Instruction 1: In the essay about turning 40, what three things does the writer say they are now only interested in?

Quoted text:
□ □ □
I was so sure that I’d be blazing into my 40s on a winning trajectory. I would have aged gracefully, the sum of my life’s learning, ready to move forwards with fortitude and purpose. But the slide from 39 into 40 was long and slow — its metamorphosis barely recognisable in the dark, so many of my choices unfathomable, so many consequences unbearable.

All of it happening in the fullness of time.

There is finally light seeping through the crack in the chrysalis. I can no longer – in good conscience – care about words that carry no meaning. I have no time for grandstanding or false prophets, the clamour of egos, competing for scraps of recognition.

I am only interested in honesty, humility and humanity.

Stories and the courage it takes to tell them.

My ambitions back over the last several years have been stratospheric – sprawling and spiralling into the aether and then when I couldn’t get there fast enough, I would cut my engines mid-flight in an act of boundless self-immolation. I remember talking to older women, lamenting the dematerialisation of my 30s; my petulant enthusiasm an exhausting mix of defensive and hypercritical. ‘You’re still a baby’ they’d laugh, not unkindly, which frankly made me more driven and defensive. Determined. Manic. Depressed. Rinse, repeat.
□ □ □
Information provided:
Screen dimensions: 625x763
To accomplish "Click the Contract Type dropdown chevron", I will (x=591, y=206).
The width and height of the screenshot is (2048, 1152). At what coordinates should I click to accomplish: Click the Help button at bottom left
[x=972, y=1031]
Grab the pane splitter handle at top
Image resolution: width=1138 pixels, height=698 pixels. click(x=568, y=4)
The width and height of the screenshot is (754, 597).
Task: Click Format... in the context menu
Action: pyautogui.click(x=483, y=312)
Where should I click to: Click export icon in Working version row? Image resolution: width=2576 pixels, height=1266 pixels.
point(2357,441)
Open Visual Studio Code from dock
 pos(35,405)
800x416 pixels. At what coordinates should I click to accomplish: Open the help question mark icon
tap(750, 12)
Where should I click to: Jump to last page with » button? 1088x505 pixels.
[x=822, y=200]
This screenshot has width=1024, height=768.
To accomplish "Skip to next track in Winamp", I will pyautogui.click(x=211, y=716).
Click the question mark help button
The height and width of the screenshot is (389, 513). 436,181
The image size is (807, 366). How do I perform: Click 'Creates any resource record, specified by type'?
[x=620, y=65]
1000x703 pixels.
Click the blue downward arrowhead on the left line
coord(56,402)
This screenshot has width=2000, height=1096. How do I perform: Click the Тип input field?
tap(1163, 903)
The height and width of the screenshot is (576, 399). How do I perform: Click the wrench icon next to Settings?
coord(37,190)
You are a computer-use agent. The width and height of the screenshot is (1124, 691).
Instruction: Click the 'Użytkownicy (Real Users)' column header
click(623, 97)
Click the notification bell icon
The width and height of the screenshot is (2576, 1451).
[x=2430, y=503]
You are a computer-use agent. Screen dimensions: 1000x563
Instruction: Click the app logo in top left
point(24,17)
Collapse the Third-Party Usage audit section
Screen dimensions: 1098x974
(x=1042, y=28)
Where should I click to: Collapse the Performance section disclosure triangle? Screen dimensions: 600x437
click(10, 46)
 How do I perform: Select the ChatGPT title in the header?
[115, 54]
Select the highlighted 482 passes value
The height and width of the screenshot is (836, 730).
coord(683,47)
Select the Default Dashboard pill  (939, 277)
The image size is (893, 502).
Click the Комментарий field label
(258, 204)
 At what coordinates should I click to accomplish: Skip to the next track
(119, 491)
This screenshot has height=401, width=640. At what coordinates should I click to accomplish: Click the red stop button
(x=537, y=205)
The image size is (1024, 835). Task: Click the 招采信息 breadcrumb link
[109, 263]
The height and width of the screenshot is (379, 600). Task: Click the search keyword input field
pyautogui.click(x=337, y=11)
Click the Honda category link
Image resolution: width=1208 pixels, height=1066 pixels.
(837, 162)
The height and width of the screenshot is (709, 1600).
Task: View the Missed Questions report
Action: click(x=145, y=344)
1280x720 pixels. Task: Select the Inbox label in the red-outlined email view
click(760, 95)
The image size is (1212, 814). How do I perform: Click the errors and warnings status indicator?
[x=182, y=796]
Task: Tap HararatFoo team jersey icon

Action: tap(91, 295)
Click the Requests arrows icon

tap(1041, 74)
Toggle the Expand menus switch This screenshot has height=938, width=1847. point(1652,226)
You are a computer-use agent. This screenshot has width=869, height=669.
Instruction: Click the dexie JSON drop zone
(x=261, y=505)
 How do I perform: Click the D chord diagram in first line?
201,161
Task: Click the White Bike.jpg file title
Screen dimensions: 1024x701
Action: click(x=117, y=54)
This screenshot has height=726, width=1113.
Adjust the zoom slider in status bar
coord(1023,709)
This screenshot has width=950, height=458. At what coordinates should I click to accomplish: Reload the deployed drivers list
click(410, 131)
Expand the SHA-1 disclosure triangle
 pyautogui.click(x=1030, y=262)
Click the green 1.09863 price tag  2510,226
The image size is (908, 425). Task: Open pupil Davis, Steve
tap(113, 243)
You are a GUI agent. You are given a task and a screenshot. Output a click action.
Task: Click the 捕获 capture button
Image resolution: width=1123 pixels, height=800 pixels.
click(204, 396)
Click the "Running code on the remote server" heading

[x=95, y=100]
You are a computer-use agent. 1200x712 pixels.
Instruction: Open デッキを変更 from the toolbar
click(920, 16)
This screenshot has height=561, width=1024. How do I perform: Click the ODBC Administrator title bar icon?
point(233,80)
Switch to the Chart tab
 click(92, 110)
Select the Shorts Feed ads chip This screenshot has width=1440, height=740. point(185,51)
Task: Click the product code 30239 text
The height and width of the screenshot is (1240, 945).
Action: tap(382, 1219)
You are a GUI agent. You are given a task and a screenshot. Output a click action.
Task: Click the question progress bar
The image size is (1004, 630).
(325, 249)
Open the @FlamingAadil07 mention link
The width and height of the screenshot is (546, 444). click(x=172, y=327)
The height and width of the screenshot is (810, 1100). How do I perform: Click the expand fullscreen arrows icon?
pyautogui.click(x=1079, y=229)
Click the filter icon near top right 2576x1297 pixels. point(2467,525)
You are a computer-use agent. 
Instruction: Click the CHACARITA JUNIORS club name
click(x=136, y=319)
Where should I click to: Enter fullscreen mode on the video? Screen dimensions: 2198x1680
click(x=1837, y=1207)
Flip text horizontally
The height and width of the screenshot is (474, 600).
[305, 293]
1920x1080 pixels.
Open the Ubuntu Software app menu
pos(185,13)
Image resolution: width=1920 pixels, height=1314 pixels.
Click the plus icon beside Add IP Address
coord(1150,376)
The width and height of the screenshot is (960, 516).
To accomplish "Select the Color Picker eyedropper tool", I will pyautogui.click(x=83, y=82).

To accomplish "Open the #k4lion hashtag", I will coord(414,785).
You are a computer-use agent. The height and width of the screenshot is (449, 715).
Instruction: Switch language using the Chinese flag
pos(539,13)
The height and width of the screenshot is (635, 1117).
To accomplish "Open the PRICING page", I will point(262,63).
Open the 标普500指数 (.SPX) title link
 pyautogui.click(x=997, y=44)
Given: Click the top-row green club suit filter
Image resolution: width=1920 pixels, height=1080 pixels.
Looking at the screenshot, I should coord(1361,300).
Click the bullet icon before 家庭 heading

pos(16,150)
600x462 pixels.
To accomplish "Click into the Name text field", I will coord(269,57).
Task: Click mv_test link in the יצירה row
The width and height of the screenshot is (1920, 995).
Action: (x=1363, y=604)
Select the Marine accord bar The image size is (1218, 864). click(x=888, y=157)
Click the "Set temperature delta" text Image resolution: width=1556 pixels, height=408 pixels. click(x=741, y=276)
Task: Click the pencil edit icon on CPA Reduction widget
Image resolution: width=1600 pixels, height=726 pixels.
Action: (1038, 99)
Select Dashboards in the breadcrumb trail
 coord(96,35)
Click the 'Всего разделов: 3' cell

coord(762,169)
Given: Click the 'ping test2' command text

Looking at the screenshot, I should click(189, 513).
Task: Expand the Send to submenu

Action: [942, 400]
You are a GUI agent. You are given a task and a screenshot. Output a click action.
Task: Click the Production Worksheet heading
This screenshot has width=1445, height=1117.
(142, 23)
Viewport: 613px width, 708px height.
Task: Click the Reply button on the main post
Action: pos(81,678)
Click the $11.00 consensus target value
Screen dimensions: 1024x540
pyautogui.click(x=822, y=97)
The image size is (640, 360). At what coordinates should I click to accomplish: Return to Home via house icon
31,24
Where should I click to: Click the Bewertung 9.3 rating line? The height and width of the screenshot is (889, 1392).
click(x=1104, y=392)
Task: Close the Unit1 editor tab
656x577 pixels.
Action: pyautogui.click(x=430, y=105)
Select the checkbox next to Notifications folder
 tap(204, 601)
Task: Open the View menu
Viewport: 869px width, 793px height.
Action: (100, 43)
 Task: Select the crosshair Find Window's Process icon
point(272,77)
□ □ □
Instruction 2: In the records, copy out the lines starting at the line that contains "Switch to the Chart tab" and ending at the line that contains "click(x=136, y=319)", including both of those lines.

Correct result 1: Honesty, humility and humanity.

Correct result 2:
Switch to the Chart tab
 click(92, 110)
Select the Shorts Feed ads chip This screenshot has width=1440, height=740. point(185,51)
Task: Click the product code 30239 text
The height and width of the screenshot is (1240, 945).
Action: tap(382, 1219)
You are a GUI agent. You are given a task and a screenshot. Output a click action.
Task: Click the question progress bar
The image size is (1004, 630).
(325, 249)
Open the @FlamingAadil07 mention link
The width and height of the screenshot is (546, 444). click(x=172, y=327)
The height and width of the screenshot is (810, 1100). How do I perform: Click the expand fullscreen arrows icon?
pyautogui.click(x=1079, y=229)
Click the filter icon near top right 2576x1297 pixels. point(2467,525)
You are a computer-use agent. 
Instruction: Click the CHACARITA JUNIORS club name
click(x=136, y=319)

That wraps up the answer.